彼は高嶺のヤンキー様5(元ヤン)
それに抗議の声が上がる。
「あん、ずるーい!あたしも隣がいい!」
「うるせぇ、モニカ!ほら、遠慮すんな、高千穂。」
「あ・・・あたし、いいです!」
ニヤリと笑う瑞希お兄ちゃんに、赤い顔のカンナさんが首を横に振る。
「座れません!・・・・モニカ先輩に譲りますから。

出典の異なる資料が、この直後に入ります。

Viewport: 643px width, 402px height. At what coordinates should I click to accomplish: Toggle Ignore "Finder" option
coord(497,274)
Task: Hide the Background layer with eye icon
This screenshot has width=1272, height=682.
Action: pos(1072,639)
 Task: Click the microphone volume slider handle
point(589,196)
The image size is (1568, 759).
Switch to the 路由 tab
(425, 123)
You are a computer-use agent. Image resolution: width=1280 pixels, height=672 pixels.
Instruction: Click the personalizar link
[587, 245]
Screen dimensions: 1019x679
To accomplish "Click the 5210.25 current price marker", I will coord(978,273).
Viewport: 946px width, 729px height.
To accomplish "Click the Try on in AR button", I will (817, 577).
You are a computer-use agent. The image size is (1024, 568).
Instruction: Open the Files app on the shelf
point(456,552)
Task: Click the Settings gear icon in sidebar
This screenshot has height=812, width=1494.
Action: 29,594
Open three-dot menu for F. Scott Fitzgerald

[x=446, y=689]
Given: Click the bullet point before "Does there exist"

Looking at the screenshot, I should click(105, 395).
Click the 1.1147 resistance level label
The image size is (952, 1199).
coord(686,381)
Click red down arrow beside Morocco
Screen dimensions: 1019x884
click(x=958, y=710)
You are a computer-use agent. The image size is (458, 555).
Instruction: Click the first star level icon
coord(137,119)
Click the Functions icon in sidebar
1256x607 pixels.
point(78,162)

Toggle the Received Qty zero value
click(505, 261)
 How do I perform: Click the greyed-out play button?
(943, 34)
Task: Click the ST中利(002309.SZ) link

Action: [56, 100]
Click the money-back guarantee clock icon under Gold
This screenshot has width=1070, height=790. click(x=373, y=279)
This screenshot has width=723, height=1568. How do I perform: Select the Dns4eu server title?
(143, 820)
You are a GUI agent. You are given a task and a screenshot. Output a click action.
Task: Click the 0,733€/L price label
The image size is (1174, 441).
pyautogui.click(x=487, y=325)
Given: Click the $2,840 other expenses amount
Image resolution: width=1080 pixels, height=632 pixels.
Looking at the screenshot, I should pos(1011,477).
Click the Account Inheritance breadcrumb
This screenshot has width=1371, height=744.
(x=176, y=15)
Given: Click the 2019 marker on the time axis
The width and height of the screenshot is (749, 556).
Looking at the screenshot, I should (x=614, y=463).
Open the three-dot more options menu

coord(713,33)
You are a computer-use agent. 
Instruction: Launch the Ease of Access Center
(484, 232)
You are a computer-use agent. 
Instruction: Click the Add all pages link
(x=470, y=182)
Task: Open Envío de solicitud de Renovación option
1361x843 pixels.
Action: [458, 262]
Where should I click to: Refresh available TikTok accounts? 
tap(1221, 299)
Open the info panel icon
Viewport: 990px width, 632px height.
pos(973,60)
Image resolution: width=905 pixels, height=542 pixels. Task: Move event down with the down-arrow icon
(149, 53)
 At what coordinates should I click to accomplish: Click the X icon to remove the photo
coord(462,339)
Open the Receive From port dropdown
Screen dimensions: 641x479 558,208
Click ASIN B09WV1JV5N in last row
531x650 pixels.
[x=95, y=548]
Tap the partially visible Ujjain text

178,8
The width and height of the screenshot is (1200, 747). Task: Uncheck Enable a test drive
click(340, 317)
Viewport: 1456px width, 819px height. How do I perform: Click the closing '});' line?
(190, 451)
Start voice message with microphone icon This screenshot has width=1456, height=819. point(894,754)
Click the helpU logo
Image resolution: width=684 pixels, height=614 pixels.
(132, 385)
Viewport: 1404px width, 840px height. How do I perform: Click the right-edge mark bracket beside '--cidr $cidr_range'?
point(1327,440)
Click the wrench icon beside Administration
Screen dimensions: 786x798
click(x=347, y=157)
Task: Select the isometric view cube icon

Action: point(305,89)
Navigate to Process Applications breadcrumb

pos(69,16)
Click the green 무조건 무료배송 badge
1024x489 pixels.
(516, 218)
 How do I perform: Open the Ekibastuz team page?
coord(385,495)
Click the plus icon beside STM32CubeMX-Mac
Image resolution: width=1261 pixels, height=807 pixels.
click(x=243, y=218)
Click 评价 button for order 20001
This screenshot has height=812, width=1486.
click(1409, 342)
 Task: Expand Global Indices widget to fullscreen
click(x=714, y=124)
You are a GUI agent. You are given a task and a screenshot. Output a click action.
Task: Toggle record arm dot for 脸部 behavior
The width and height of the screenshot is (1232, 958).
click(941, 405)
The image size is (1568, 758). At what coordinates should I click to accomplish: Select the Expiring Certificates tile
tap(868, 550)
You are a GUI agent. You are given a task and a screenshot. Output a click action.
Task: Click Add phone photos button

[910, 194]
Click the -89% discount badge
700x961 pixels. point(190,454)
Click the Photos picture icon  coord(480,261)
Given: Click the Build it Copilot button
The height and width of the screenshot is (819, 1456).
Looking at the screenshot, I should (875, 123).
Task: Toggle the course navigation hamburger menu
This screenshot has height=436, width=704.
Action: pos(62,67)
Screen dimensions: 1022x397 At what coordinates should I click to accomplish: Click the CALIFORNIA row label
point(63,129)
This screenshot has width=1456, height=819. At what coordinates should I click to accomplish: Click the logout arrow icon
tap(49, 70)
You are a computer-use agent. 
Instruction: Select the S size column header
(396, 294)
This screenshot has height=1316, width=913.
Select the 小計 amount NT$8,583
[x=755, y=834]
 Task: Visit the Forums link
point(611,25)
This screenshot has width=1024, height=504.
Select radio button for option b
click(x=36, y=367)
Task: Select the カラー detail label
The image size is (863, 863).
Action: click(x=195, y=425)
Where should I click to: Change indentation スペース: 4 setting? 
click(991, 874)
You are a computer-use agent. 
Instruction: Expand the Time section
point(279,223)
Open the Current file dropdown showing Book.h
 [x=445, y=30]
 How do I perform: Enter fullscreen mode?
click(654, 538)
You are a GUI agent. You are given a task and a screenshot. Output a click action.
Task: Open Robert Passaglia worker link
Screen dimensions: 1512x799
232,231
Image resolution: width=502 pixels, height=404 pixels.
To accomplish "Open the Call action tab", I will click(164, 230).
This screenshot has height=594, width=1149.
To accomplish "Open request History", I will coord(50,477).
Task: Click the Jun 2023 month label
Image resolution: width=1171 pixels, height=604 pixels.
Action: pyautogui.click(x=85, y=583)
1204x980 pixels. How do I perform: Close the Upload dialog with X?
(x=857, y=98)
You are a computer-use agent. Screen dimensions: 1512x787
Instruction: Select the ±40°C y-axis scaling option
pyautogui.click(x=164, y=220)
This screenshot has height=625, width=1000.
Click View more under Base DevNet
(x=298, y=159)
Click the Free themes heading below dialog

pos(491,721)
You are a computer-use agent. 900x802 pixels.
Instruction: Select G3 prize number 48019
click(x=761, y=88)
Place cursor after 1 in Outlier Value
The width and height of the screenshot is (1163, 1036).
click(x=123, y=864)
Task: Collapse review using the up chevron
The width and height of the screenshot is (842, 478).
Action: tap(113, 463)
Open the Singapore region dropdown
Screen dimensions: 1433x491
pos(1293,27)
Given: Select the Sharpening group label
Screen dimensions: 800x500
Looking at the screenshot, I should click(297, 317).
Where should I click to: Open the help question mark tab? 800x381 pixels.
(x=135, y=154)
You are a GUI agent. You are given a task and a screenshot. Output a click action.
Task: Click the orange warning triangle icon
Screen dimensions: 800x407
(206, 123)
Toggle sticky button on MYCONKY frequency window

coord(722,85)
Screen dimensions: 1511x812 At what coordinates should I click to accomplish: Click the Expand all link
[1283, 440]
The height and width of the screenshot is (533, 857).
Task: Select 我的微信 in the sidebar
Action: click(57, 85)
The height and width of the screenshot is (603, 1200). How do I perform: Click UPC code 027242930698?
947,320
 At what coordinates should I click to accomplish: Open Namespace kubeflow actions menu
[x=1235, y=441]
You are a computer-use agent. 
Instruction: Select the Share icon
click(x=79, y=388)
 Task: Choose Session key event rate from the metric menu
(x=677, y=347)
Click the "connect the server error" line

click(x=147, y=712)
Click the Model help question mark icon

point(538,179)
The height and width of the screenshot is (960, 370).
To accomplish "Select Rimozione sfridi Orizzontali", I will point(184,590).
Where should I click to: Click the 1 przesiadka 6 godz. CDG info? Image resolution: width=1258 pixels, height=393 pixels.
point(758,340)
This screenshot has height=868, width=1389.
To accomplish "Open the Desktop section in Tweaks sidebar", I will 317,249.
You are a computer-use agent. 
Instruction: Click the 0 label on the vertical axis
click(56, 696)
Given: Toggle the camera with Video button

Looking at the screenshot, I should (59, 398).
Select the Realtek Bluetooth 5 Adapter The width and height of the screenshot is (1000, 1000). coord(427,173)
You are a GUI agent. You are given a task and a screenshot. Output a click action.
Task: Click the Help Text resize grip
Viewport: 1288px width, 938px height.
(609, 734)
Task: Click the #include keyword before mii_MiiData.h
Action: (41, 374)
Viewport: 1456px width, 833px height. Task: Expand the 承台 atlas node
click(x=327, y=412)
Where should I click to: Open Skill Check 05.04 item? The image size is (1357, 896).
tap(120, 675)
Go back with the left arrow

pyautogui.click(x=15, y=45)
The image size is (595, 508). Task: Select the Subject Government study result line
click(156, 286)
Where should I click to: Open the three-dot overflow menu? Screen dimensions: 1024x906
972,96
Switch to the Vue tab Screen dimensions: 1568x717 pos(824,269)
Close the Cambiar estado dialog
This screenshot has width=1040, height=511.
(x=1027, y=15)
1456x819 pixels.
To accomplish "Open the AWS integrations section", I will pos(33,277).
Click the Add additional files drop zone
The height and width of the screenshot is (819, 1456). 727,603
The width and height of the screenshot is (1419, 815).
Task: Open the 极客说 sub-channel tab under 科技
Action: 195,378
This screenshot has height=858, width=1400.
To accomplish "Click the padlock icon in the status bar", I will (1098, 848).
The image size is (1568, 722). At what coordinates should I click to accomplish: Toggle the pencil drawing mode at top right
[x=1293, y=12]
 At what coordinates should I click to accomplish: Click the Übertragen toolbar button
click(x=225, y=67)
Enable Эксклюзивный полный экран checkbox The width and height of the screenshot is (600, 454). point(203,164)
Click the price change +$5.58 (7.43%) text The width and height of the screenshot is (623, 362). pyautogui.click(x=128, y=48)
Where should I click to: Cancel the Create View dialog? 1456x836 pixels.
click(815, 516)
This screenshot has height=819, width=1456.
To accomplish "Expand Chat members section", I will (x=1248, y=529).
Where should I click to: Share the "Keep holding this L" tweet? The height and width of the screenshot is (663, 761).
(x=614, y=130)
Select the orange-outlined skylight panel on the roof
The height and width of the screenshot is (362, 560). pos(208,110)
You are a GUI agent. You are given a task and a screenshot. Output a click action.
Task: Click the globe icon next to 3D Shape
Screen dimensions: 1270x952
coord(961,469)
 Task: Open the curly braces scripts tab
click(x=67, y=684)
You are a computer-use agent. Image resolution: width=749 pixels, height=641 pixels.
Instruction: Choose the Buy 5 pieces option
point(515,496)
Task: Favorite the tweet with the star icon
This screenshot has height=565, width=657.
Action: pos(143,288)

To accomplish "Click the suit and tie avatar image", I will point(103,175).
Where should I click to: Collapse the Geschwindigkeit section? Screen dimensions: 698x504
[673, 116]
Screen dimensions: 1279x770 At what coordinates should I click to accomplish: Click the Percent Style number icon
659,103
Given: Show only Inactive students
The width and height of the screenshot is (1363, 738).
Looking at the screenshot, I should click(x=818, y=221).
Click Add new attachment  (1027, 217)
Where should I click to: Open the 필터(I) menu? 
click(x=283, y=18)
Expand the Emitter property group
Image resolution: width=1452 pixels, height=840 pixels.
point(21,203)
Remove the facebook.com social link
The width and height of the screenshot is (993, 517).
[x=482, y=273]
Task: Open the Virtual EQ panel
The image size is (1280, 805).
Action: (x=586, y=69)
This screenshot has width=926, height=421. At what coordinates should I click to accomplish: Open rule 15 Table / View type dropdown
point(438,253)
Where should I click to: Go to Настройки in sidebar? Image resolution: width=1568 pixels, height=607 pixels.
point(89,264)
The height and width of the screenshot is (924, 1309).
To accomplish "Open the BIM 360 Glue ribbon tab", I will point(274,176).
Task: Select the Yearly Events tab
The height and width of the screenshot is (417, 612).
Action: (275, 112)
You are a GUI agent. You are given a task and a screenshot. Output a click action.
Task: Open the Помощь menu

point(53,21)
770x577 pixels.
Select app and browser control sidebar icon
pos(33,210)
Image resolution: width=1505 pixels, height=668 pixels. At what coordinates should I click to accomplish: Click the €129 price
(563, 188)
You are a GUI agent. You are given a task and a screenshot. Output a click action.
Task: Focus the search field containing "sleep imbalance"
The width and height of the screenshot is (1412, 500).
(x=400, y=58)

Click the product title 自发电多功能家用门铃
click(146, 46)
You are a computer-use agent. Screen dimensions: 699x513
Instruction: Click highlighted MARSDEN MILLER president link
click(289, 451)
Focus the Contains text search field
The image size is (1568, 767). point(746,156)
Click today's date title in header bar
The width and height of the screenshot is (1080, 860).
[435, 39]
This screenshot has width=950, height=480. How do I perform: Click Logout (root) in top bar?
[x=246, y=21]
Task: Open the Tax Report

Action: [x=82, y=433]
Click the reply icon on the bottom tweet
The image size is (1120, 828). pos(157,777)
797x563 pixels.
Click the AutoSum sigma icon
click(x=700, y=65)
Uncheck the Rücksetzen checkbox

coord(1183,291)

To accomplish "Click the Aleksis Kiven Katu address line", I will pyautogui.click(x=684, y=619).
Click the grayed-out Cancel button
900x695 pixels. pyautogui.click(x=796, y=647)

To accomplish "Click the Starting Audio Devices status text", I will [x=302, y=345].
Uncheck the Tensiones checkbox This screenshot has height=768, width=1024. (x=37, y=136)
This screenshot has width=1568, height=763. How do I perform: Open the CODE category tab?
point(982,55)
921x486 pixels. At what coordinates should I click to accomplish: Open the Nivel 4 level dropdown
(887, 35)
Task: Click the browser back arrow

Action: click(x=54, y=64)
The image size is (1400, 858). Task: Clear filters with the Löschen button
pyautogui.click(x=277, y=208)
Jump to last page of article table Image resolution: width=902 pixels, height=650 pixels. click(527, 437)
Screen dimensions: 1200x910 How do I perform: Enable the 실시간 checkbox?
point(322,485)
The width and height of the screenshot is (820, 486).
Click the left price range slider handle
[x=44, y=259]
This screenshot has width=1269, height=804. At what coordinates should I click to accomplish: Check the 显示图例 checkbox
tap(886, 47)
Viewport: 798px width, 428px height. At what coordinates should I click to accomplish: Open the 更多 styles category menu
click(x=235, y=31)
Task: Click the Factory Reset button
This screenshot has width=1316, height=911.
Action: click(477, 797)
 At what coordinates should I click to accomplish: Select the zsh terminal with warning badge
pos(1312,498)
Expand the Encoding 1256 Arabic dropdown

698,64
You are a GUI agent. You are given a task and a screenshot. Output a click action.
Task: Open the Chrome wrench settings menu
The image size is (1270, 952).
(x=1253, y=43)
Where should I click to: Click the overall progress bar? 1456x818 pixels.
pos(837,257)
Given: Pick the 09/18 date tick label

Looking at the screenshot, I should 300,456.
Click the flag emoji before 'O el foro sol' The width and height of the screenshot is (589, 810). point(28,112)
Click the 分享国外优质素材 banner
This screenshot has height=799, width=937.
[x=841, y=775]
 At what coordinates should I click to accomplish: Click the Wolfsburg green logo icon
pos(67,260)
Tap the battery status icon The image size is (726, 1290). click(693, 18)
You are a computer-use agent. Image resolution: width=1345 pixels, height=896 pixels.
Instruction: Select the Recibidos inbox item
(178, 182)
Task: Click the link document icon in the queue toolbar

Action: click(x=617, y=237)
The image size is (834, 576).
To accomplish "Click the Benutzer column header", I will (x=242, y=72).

」
「カンナさん!?」
「高千穂ちゃん!?」
そう言うなり、モニカちゃんを私の横に押し付けてからそのオネェさんの隣に座った。
「あ、あら・・・気を遣わなくてもいいのよ、高千穂ちゃん・・・?」
それでモニカちゃんがクールダウンする。
気まずそうに言うオネェさんに、いつも調子でカンナさんは言う。
「いや、先輩立てるのが当然っすから・・・」
「あん♪可愛いこと言うじゃなーい!じゃ、遠慮なく♪」
「おい!?」
「俺も遠慮したんだから、遠慮しろよ!?」
「図々しいぞ。」
「女は図々しいぐらいがちょうどいいのよん!」
〔★オネェは強かった★〕
文句を言う友達にべー!と舌を出してから、美女(!?)スマイルでカンナさんに言った。
「ホントありがと~♪大好きよ、高千穂ちゃん!」
感謝のしるしとばかりに、チュッとカンナさんの頬にキスするモニカちゃん。
「な、なにするんすか!?」
それで耳まで真っ赤にするカンナさん。
「な、なにするんすか!?」
それを見て目を血眼にする悠斗君。
(同じセリフでこの違い・・・)
〔★どちらも衝撃が大きい★〕
「朝霧先輩!!カンナになにしてくれてんすか!?嫁入り前のうちのメンバーに!?」
「なによ、長谷部ちゃん?女の子同士のチューは当たり前でしょう~?」
「それだと、男同士のチューが当たり前になるじゃないっすかぁ!?大河にちゅーしろって言うんすか!?」
「落ち着け、悠斗!」
「しなくていい!しっかりしろ、ボケ!!」
ひどい表情の悠斗君を、必死でなだめる秀君と円城寺君の姿に友情を感じる。